Source information »

+ + + + + + +

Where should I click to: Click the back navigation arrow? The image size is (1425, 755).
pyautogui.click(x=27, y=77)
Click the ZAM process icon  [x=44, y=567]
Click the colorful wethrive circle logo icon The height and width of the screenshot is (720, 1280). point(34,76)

+ + + + + + +

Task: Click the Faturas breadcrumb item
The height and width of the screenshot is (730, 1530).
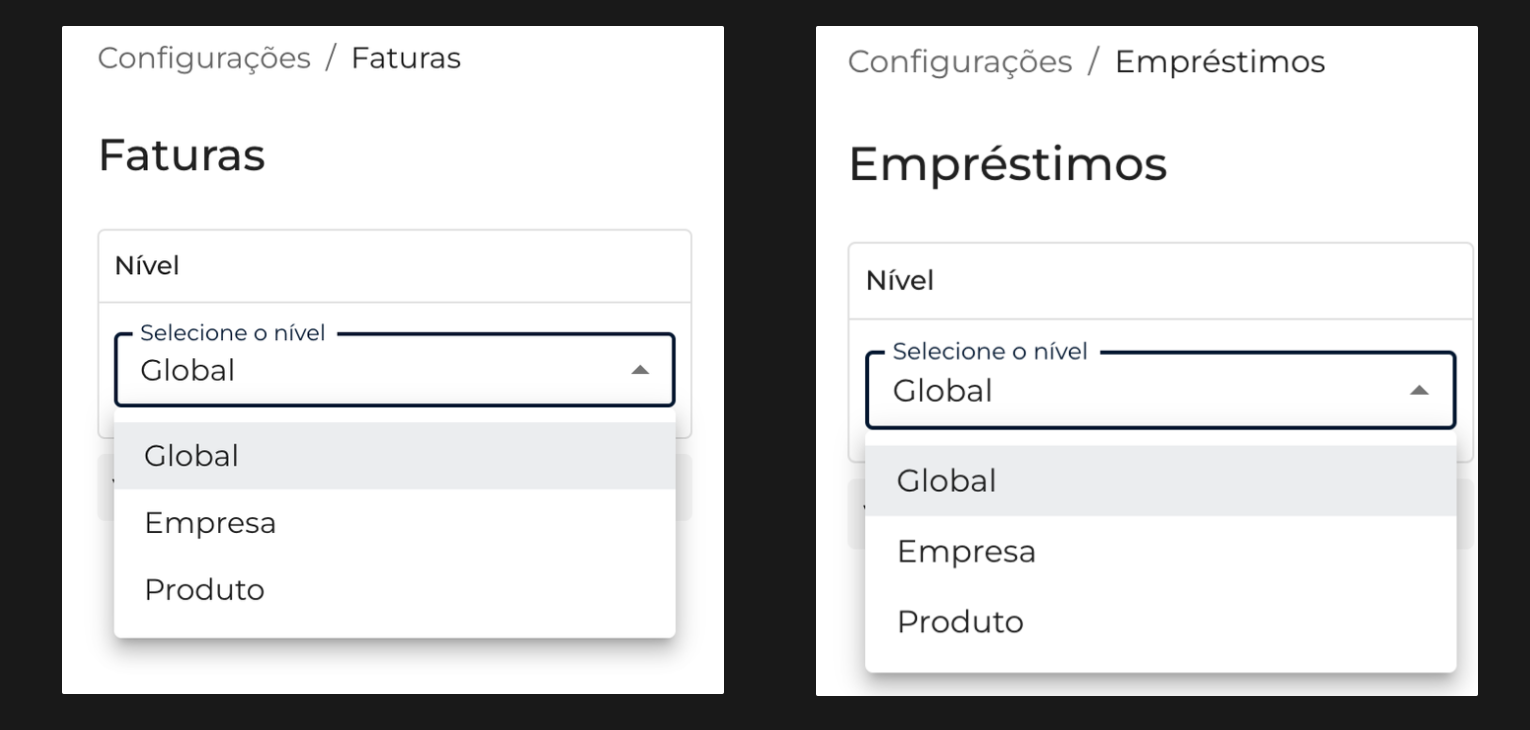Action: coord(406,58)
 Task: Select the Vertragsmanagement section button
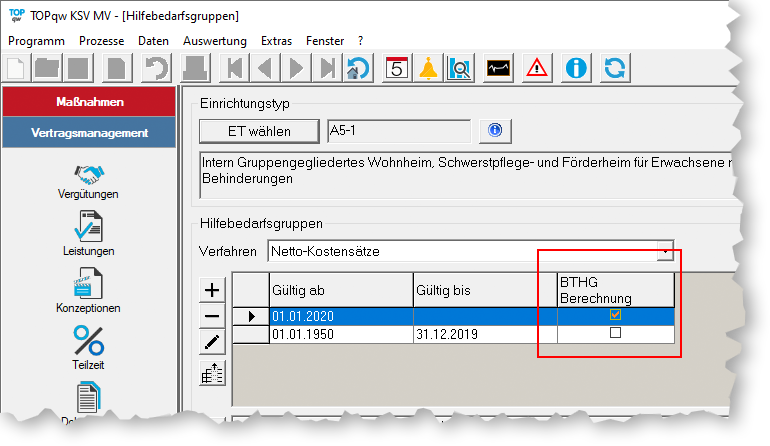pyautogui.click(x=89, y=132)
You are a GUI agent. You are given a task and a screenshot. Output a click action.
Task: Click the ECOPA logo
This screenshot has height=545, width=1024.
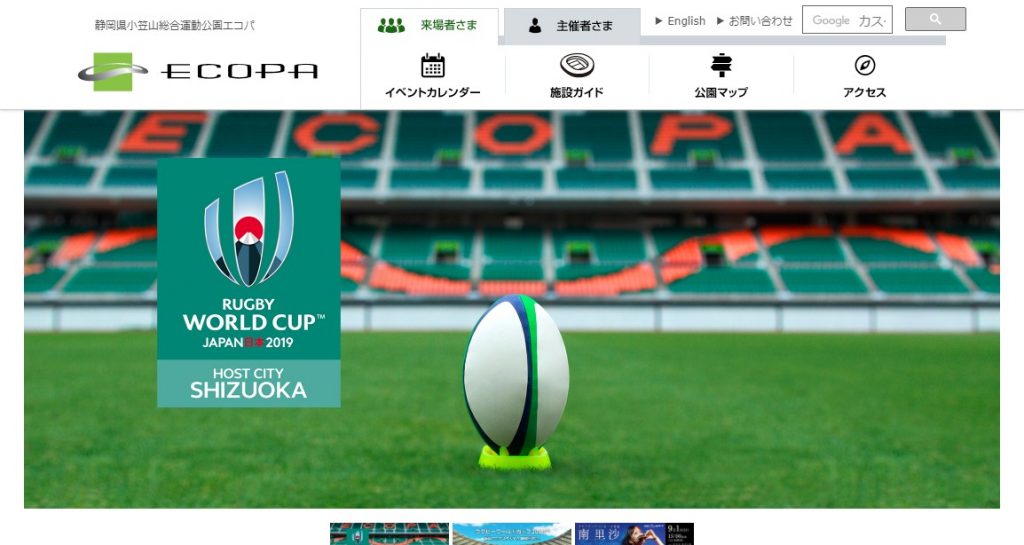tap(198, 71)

+ + + + + + +

Work instructions »
From the entries above, show each line that includes the string "logo".

Output of the exercise »
Click the colorful wethrive circle logo icon The height and width of the screenshot is (720, 1280). point(34,76)
Task: Click the ECOPA logo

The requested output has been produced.